Don’t fudge this one up

As momentous announcements go, the news that the University’s expansion plans are going ahead can be filed firmly under foregone conclusions. All the indications were that the path had been cleared for a new campus and that the bureaucratic hurdles in the way were largely formalities. The nod of Ruth Kelly, a year ago appointed Secretary of State responsible for planning, was all that was really required; as far back as last November, Nouse was reporting that the University was confident of securing her approval.

Nearly everything that has been built on campus in the last 20 years has been fudged.

Many have said the project suffers from fatal flaws in conception, that it represents a folly that cannot be rescued by any verve the University might summon. This might be the case, although by whose standards is another question: we all have different priorities, and to hope that a monumental piece of civil and social engineering could satisfy all of them would be comforting but a little optimistic.

Heslington East won’t please everyone: all the same, it would be nice to think that it will please someone.

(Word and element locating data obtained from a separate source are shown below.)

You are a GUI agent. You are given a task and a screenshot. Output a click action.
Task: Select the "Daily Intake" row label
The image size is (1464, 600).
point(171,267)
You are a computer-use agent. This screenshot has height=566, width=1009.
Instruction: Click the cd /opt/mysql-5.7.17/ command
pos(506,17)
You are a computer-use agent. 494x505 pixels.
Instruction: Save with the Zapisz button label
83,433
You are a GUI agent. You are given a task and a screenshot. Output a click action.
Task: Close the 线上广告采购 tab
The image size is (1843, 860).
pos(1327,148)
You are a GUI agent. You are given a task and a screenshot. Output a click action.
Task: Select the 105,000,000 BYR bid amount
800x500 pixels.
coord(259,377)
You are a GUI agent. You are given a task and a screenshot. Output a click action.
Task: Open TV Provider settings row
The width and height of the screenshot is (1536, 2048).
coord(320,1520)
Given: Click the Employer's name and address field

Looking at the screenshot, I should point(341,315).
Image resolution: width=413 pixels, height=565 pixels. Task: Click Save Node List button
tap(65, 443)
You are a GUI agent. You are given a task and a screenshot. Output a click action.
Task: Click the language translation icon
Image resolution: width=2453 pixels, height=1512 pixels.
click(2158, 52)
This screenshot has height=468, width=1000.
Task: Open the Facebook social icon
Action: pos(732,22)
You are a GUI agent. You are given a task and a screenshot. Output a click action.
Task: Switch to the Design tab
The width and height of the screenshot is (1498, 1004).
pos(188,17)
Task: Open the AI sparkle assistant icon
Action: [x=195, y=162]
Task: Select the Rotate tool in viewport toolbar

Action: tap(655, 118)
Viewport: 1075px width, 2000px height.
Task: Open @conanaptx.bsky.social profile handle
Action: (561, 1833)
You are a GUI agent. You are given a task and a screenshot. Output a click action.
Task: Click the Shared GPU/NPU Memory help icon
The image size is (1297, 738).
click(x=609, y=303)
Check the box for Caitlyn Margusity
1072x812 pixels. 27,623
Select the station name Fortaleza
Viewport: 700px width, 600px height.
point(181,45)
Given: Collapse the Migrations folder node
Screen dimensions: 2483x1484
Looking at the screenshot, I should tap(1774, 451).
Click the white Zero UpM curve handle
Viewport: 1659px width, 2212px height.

The identity of that someone seems the question to ask from this point onwards. Who are the lucky beneficiaries of the Vice Chancellor’s largesse?

Naturally, it’s not going to be students at the University today. That seems fair enough, since those who have already benefited from their time at York have no right to complain about not receiving the benefits of future plans.

I count myself firmly within this number, having got far more from my years here than I could have bargained for my three grand. I wouldn’t try and place a price on the people I care about here or the time I’ve spent with them – all the same, I’ll happily admit I owe a good measure of both to being at this University.

It’s this affiliation, admittedly as loose and reluctant as I like to keep it, that causes me to fret about the University’s future. I won’t be here in 10 years’ time, but I’d like to think that someone else who will be could get as much out of the place as I have.

This is all the more true since I’ve spent so much of my time here in benign amusement at what a ridiculous place it can be. I’d like things to be better for the class of 10 years hence, and for half a billion pounds, I’ll admit to hoping that a lot of better can be bought.

The campus itself is at least part of the deal, the earth and glass and concrete that will eventually be home to thousands of living, working, drinking students. The Students’ Union have applied pressure for a new central venue on campus to facilitate the last, crucial element of this trio, as well as making recommendations for architects. These are certainly useful things for them to be doing at this stage, even if past experience doesn’t bode well for the weight their input will carry in the end: remember that the barren expanse we now know as the Roger Kirk centre was originally promised to the Union as the proper events venue students had been waiting for since the sixties.

The promised facilities have been a significant part of the University’s pitch for campus two, but far more common to the literature they have produced and the public statements they have made are the kind of determinedly bland statements of intent citing prosperity, diversity and just about anything else that fails to describe the proper aim of a University—satisfying as best as possible the requirements of its students and staff.

It’s understandable enough, given the £2 million that has already been poured into the plans for the new campus, that those in charge feel the need to do a bit of cheerleading; at the moment, though, it has all been directed to those whose approval is required to secure the project’s future, namely the Government and the University’s financial backers.

Hopefully now that the go-ahead has been given, the University can shift focus a little. The VC might have convinced Ruth Kelly, but the student body’s support is going to be a trickier proposition, and I’m afraid I don’t share Rich Croker’s confidence that those “aware of the full picture” are behind the plans. Certainly in principle, most students think a new campus would be good for York—but the kind of campus described in the planning application?

Much-maligned as the current campus is, it’s easy to imagine it being seen as visionary when it was first built in an environment where the concrete jungle was something of a novelty. That it has aged so badly is a testament to how difficult it is to plan 40 years into the future. All the same, there’s something to be said for being bold at the outset.
My worry about Heslington East, in truth, is that it I’m fed up with it already, before the first brick has been laid. I just can’t see what sets it apart from any number of equally uninspiring new developments elsewhere. The difference is that while I don’t have an emotional attachment to multiplexes or shopping centres, I do have quite an attachment to the York campus, and nearly everything that has been built on it in the last 20 years has been fudged. This is a compromise that doesn’t really satisfy anyone except construction firms—the only people involved who have absolutely no stake in how the things they build end up functioning for students and academics.

I’m very much hoping now that the formalities are over with, the University can start making a real case for Heslington East: one that justifies not only its creation, but its existence for the next 40 years. I genuinely hope I’m not disappointed.